Can you write out every one of the items below word for word, leaving out the pictures?

== RECORDS SUPPLIED

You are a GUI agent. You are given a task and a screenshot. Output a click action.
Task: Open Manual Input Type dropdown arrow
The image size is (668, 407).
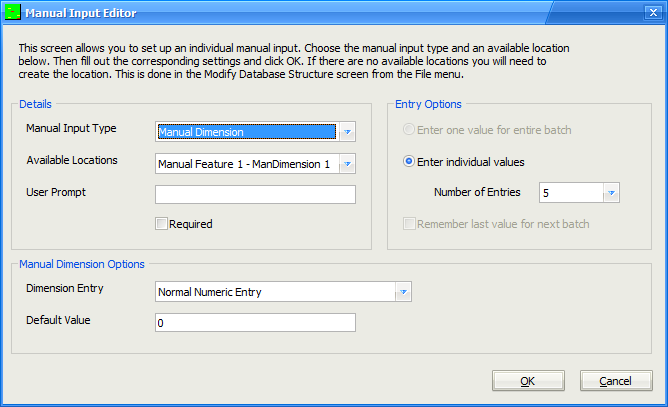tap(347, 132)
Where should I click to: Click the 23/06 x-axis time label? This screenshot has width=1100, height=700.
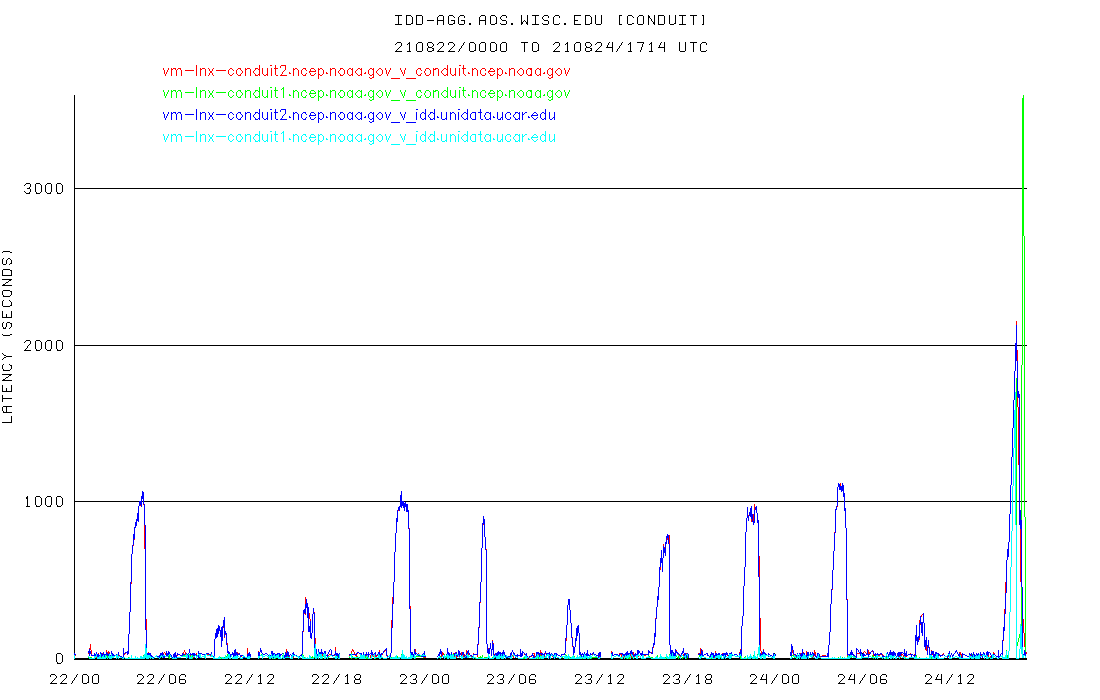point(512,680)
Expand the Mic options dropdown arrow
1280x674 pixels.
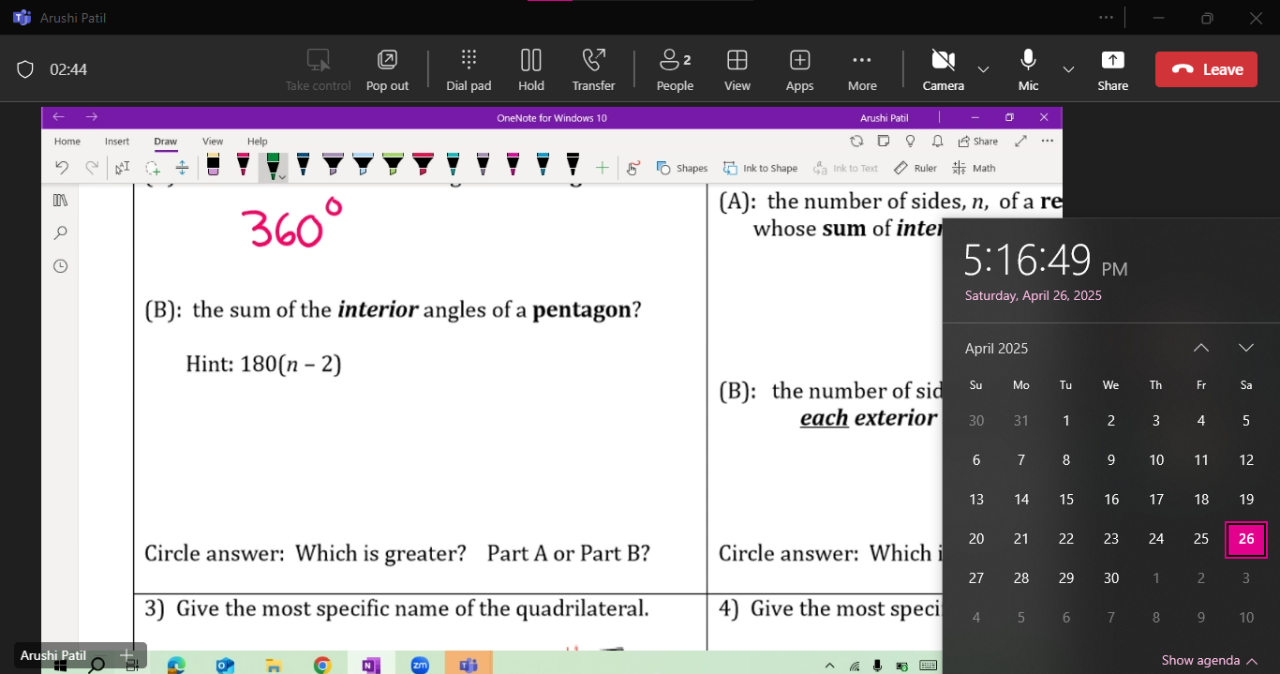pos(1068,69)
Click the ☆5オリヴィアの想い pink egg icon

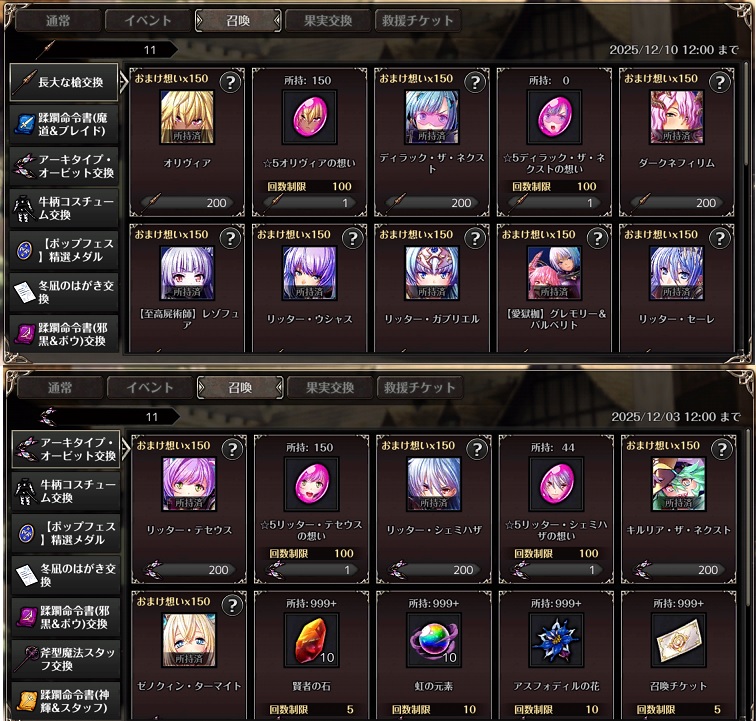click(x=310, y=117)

====

**FINISHED EXERCISE:**
You are a GUI agent. You are given a task and a screenshot. Output a click action.
Task: Open Manual Input Type dropdown arrow
The image size is (668, 407).
tap(347, 132)
Where should I click to: Click the 23/06 x-axis time label? This screenshot has width=1100, height=700.
point(512,680)
Expand the Mic options dropdown arrow
1280x674 pixels.
pos(1068,69)
Click the ☆5オリヴィアの想い pink egg icon

click(x=310, y=117)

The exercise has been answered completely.